**Using the information**
- A) In the book reviews, who is named as the author of 7 Lenses?
- B) From the book reviews, copy everything from "1. Face the" down to "ethical decisions carefully.".

**Excerpted passage**
Book Beat

The People Factor

While relationships are a fundamental aspect of the human experience, our dealings with friends, family members, significant others, co-workers and superiors are often riddled with strife and consternation. In The People Factor (©2014, Thomas Nelson), author Van Moody lays out the steps to building and maintaining genuine, authentic relationships. Among the subjects the book addresses are toxic people. You are in a toxic relationship when others:

  1. Stifle your talent and limit your opportunities for advancement;
  2. Twist circumstances and conversations to their benefit;
  3. Chide or punish you for a mistake rather than help you correct it;
  4. Remind you constantly or publicly of a disappointing experience or unmet expectation;
  5. Take credit or withhold recognition for new ideas and extra effort;
  6. Focus solely on meeting their goals and do so at your expense;
  7. Fail to respect your need for personal space and time.


The Thinking Effect: Rethinking Thinking To Create Great Leaders and the New Value Worker

According to Michael Vaughan, author of The Thinking Effect: Rethinking Thinking To Create Great Leaders and the New Value Worker (©2013, Nicholas Brealey Publishing), for organizations and societies to grow in a healthy and sustainable way, people must learn how to think in novel and emerging situations. The book explains how to evolve and improve thinking, how to create learning solutions, individual practices and real-world applications, and how to resist complacency and sustain the thinking effect. It advocates neural leadership—understanding and engaging with the psychology of your team—while employees will learn how to:

  • Develop patterns of thought that differential top performers from those who merely do their jobs;
  • Increase productivity, improve problem-solving, and influence profitability;
  • Develop a framework that can help them systemically address any type of decision or problem; and
  • Become valued workers, who generate value for growth and a sustainable future.


7 Lenses: Learning the Principles and Practices of Ethical Leadership

How do you get people to act ethically in the workplace? It begins with ethical leadership, according to Linda Fisher Thornton, author of 7 Lenses: Learning the Principles and Practices of Ethical Leadership (@2013, Leading in Context LLC). People want a leader who treats everyone with respect, is fully inclusive, respects differences, and is willing to build trust inside the organization and across political, economic, social and cultural boundaries. Among the recommendations the book addresses:

  1. Face the complexity involved in making ethical choices. Don't oversimplify decisions. Openly discuss the ethical grey areas and acknowledge the complexity of work life. Involve others in more of the ethical decisions. Be a leader who talks about the difficult ethical choices, and help others learn to take responsibility for making ethical decisions carefully.
  2. Talk about the right thing to do in the context of your daily challenges. Don't separate ethics from day-to-day business. Make it clear to your people that ethics is “the way we operate” and not a training program or reference manual. Every activity, whether it is a staff training program, a membership meeting, or an important top management strategy session, should include conversations about ethics.

**Data listing**
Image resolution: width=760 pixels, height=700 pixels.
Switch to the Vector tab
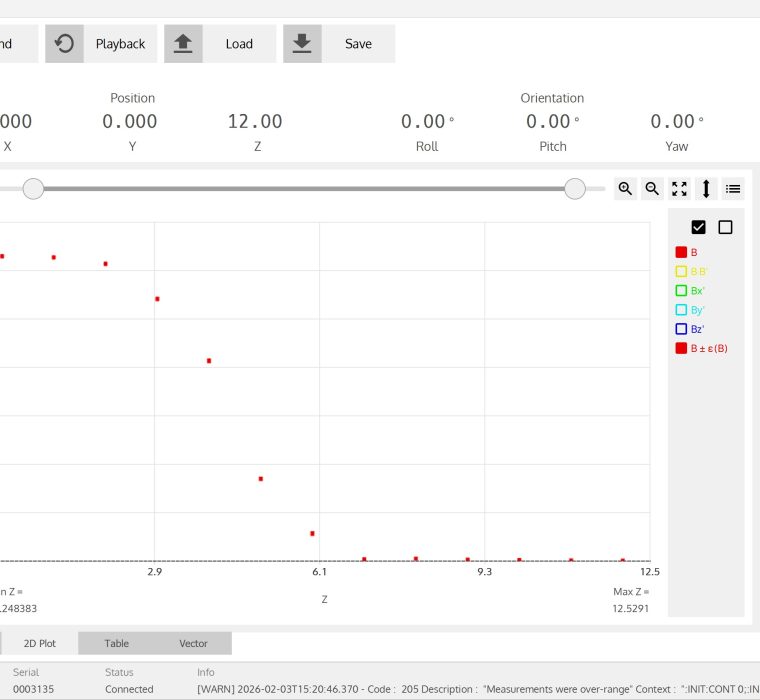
==
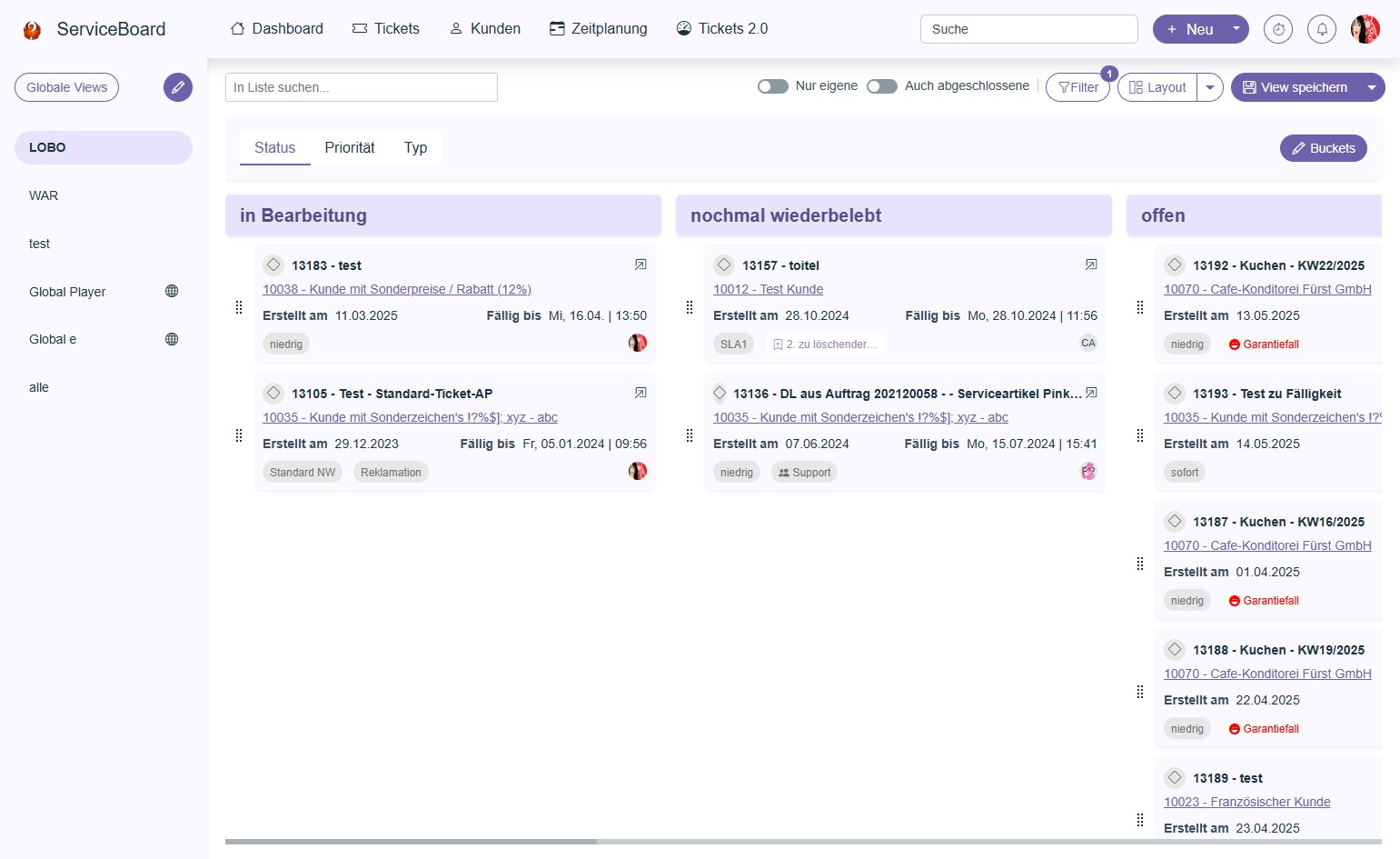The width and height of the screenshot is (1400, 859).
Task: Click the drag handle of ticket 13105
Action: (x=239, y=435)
---
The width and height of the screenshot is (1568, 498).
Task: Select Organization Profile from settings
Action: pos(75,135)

**Solutions in order**
- A) Linda Fisher Thornton

- B)
1. Face the complexity involved in making ethical choices. Don't oversimplify decisions. Openly discuss the ethical grey areas and acknowledge the complexity of work life. Involve others in more of the ethical decisions. Be a leader who talks about the difficult ethical choices, and help others learn to take responsibility for making ethical decisions carefully.